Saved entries
┌──
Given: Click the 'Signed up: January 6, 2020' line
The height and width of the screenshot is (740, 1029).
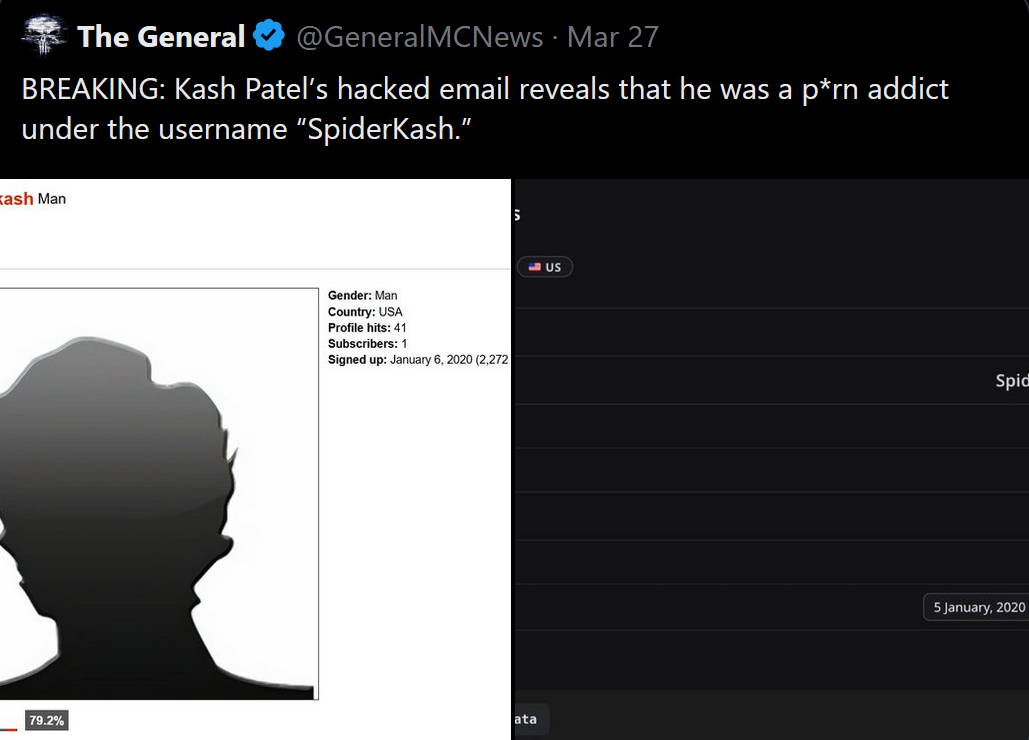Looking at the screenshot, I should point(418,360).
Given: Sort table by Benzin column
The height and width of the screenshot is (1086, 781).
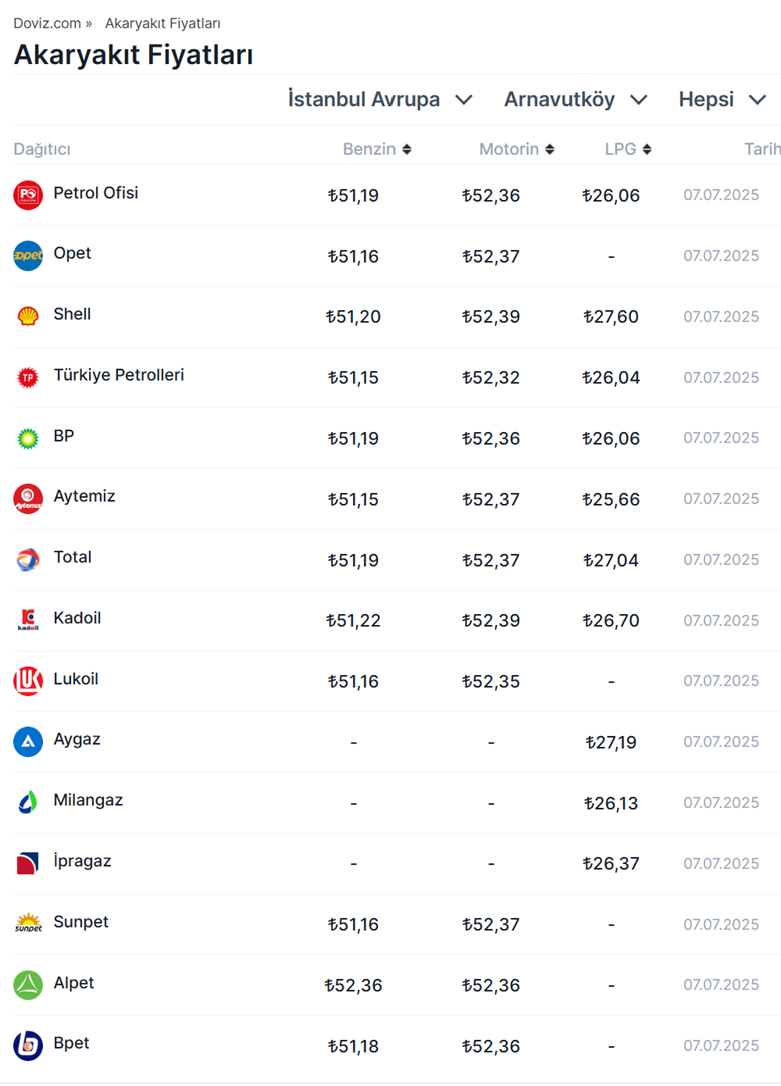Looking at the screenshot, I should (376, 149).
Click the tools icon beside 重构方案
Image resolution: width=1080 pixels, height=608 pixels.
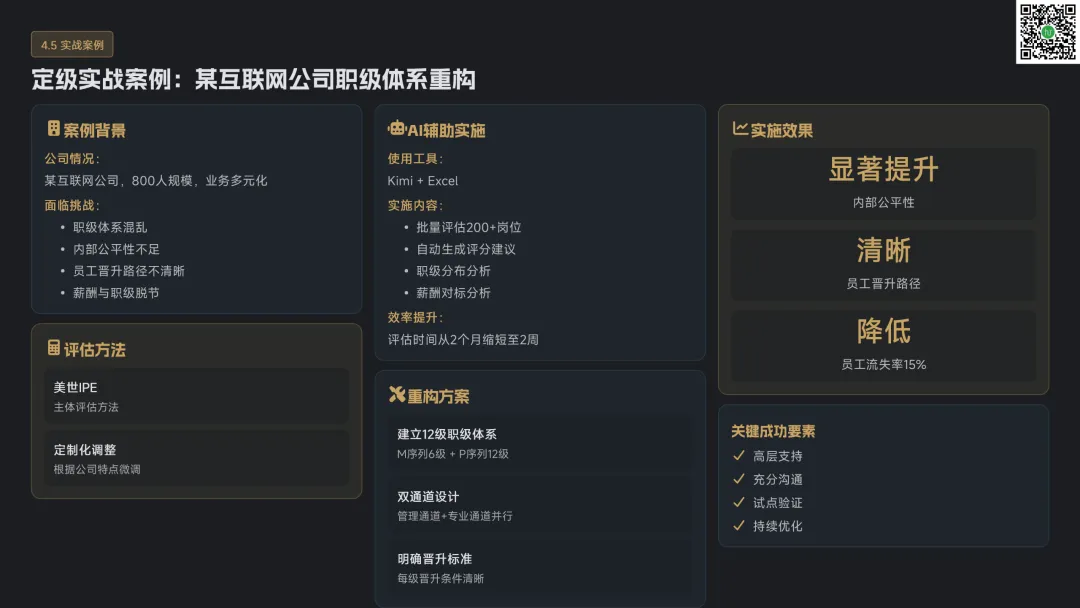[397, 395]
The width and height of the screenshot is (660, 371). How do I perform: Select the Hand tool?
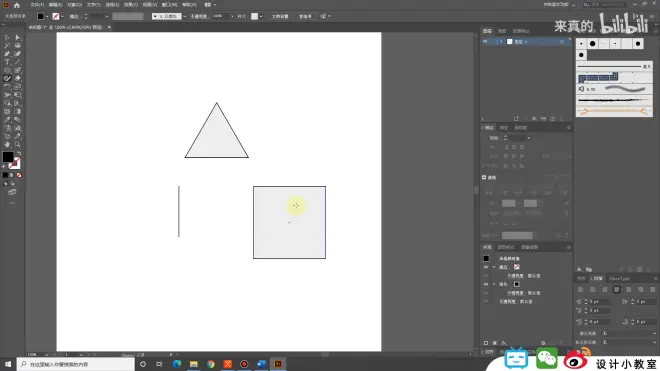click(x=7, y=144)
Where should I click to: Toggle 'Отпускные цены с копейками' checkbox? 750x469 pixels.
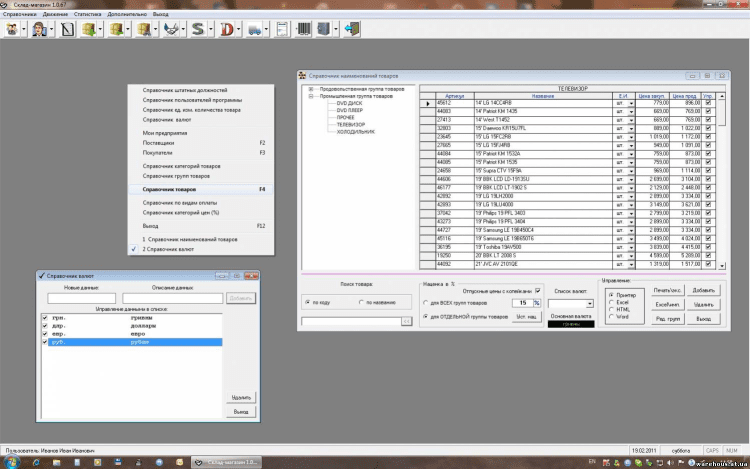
└──
┌──
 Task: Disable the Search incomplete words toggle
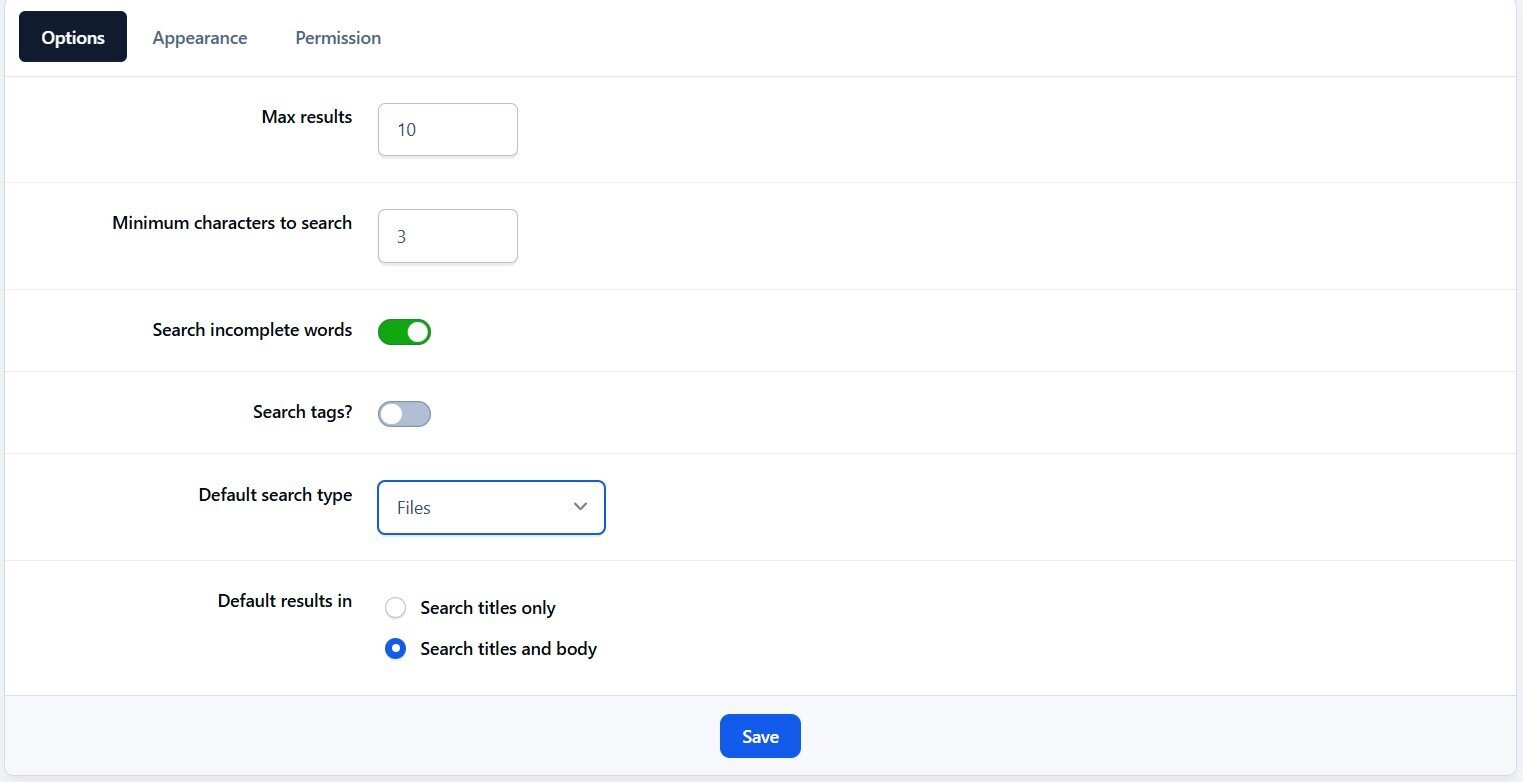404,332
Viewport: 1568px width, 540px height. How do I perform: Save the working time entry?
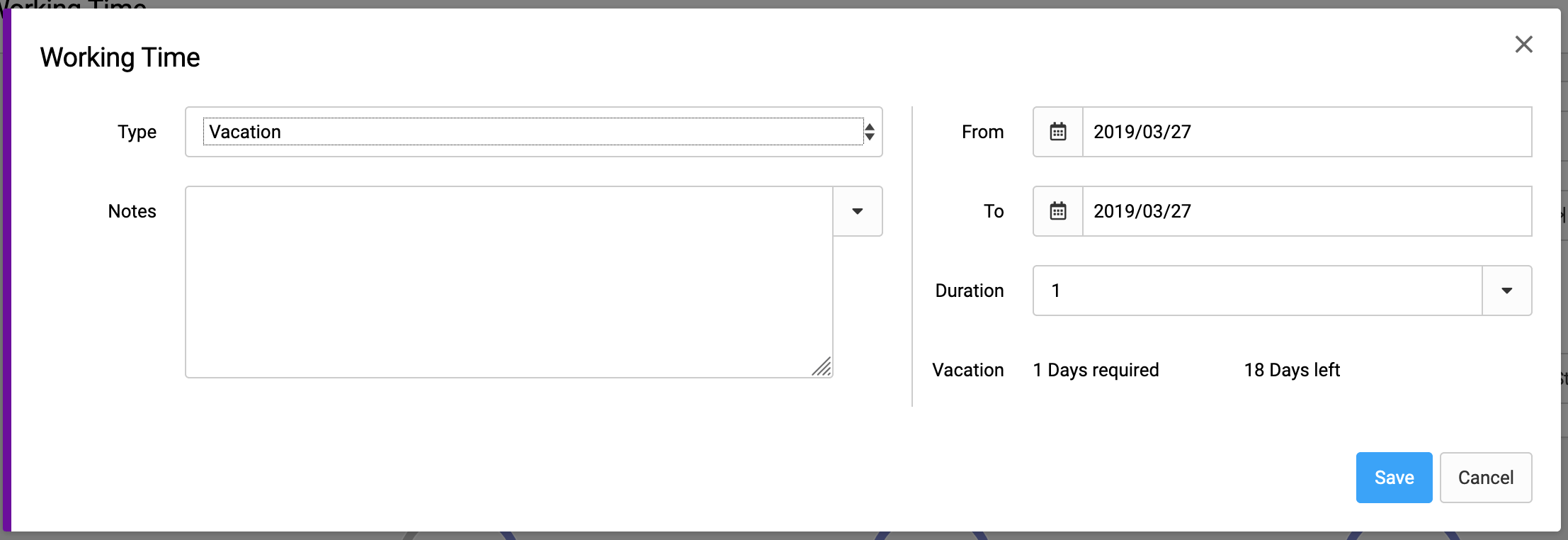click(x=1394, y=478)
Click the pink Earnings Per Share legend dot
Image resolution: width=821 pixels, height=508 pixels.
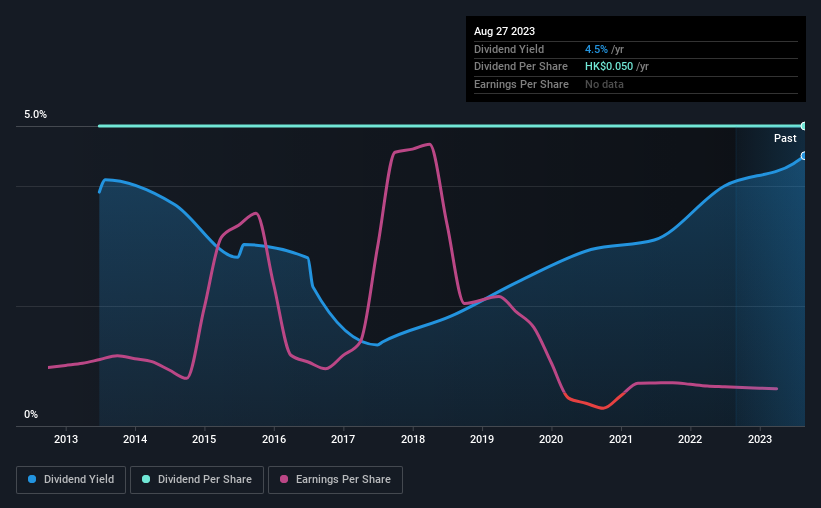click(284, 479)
└──
Starting at the line above that contains "Given: Click the", transcribe every line exactly through the line that contains "Where should I", including that last one, and skip the pictures.

Given: Click the 'Signed up: January 6, 2020' line
The height and width of the screenshot is (740, 1029).
Looking at the screenshot, I should point(418,360).
Given: Sort table by Benzin column
The height and width of the screenshot is (1086, 781).
Looking at the screenshot, I should (376, 149).
Click the tools icon beside 重构方案
Image resolution: width=1080 pixels, height=608 pixels.
[397, 395]
The width and height of the screenshot is (660, 371). How do I perform: Select the Hand tool?
click(x=7, y=144)
Where should I click to: Toggle 'Отпускные цены с копейками' checkbox? 750x469 pixels.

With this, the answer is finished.